- Given information

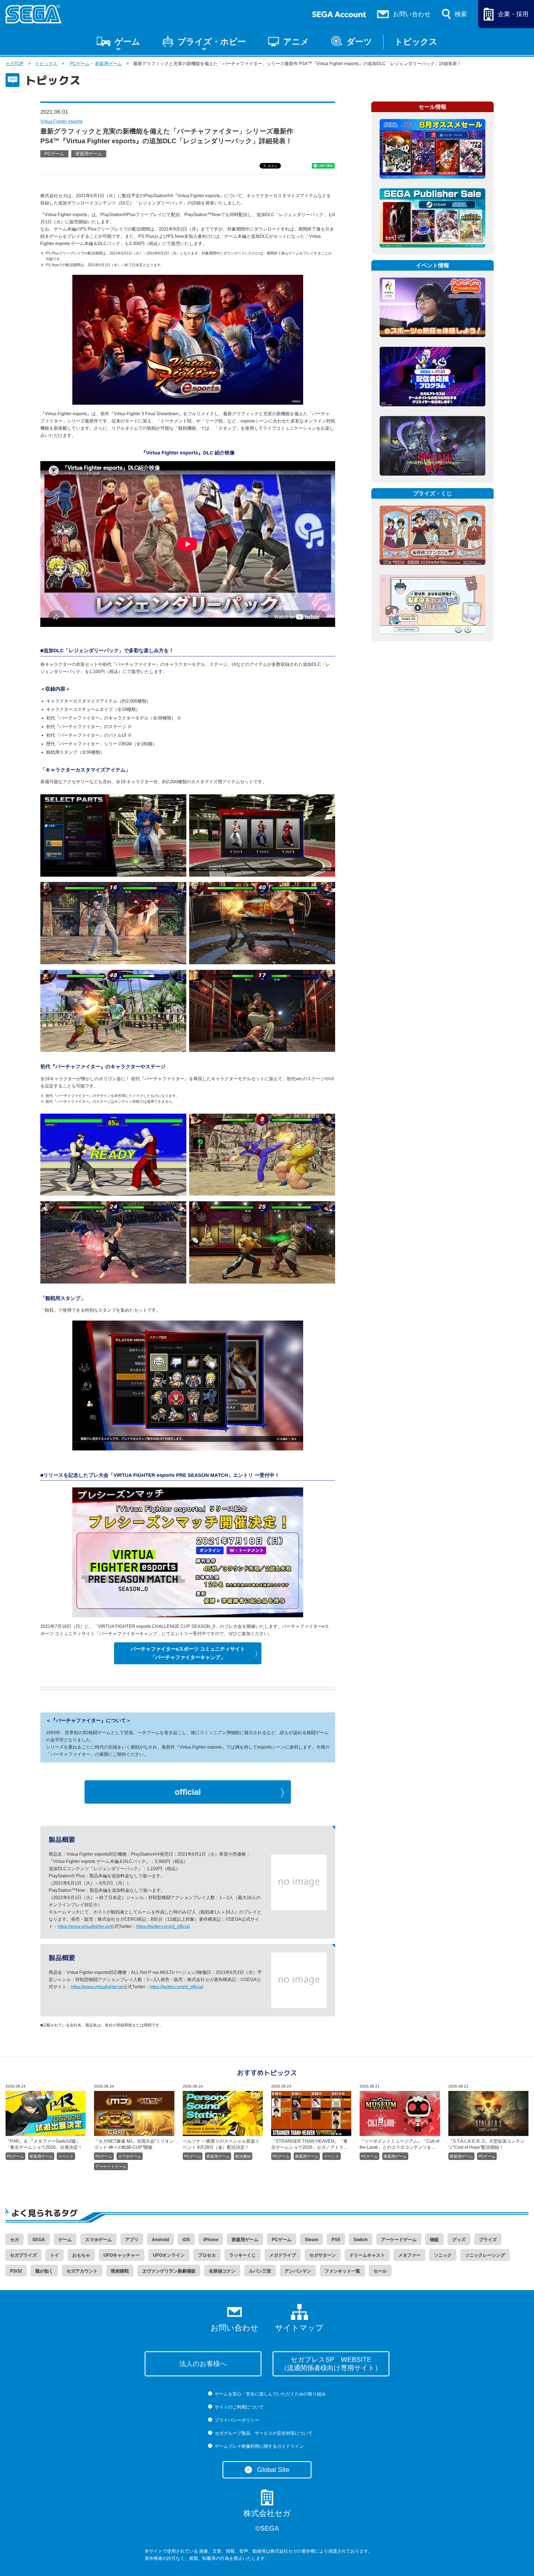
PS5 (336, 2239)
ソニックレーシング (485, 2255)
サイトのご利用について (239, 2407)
---
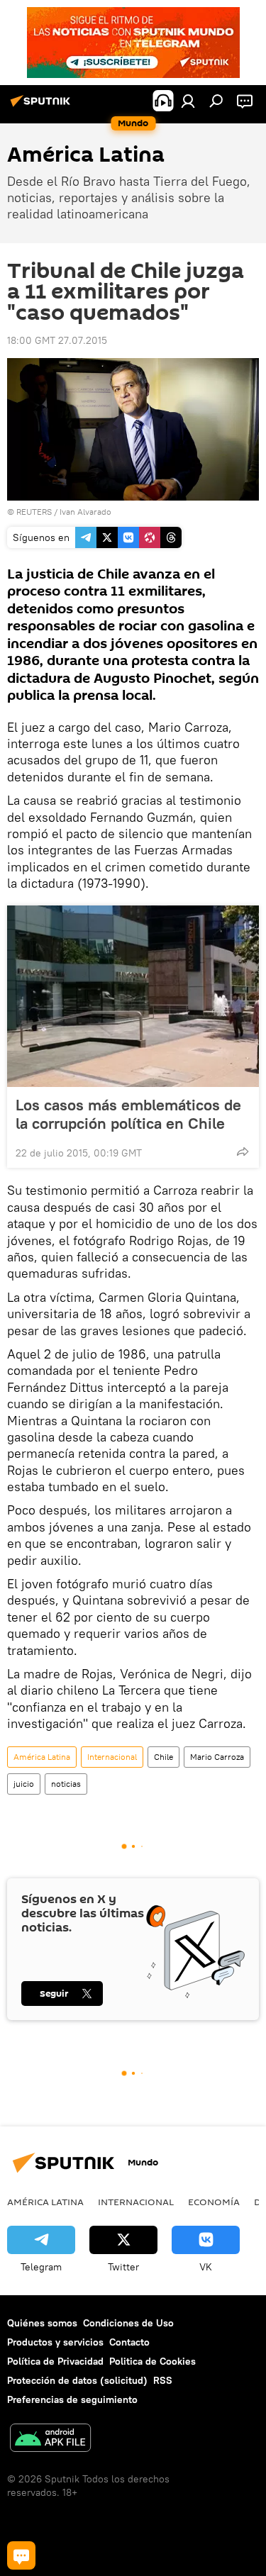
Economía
---
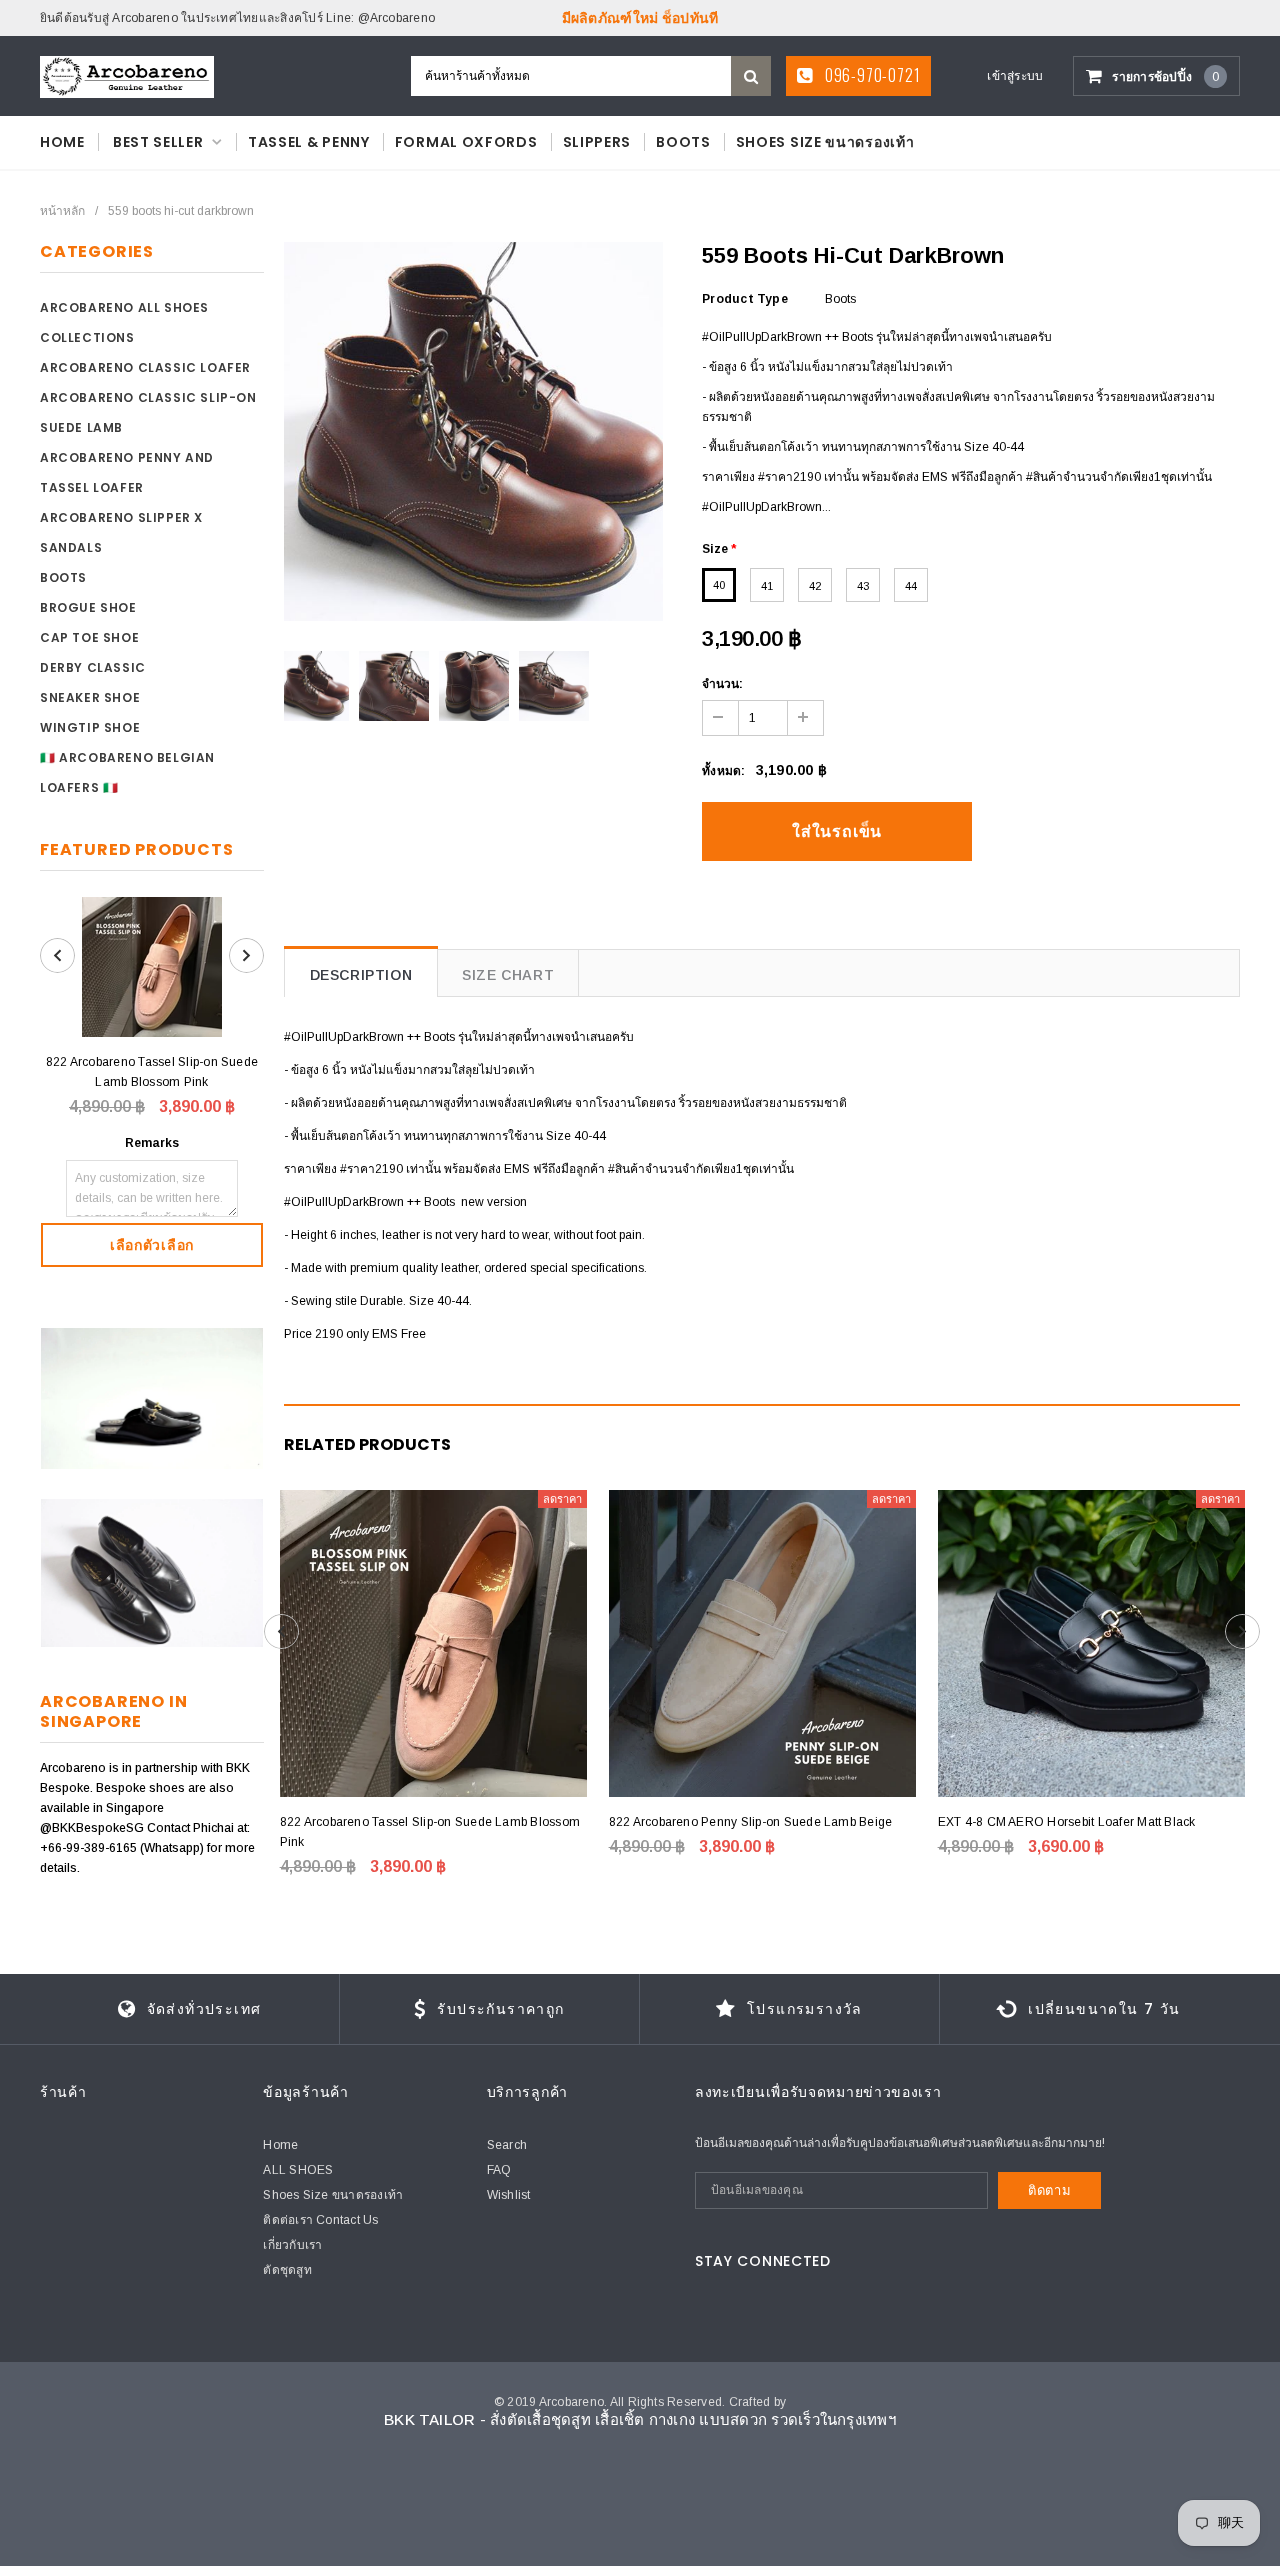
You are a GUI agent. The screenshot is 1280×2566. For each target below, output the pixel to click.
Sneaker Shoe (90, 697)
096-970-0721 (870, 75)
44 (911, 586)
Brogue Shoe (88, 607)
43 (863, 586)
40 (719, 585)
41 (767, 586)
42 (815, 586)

- Work required
What you give back should be exactly the lines of the data above from the line with "You are a GUI" through the line with "42 (815, 586)", both of those included, and nothing more.

- Problem solution
You are a GUI agent. The screenshot is 1280×2566. For each target below, output the pixel to click.
Sneaker Shoe (90, 697)
096-970-0721 (870, 75)
44 (911, 586)
Brogue Shoe (88, 607)
43 (863, 586)
40 (719, 585)
41 (767, 586)
42 (815, 586)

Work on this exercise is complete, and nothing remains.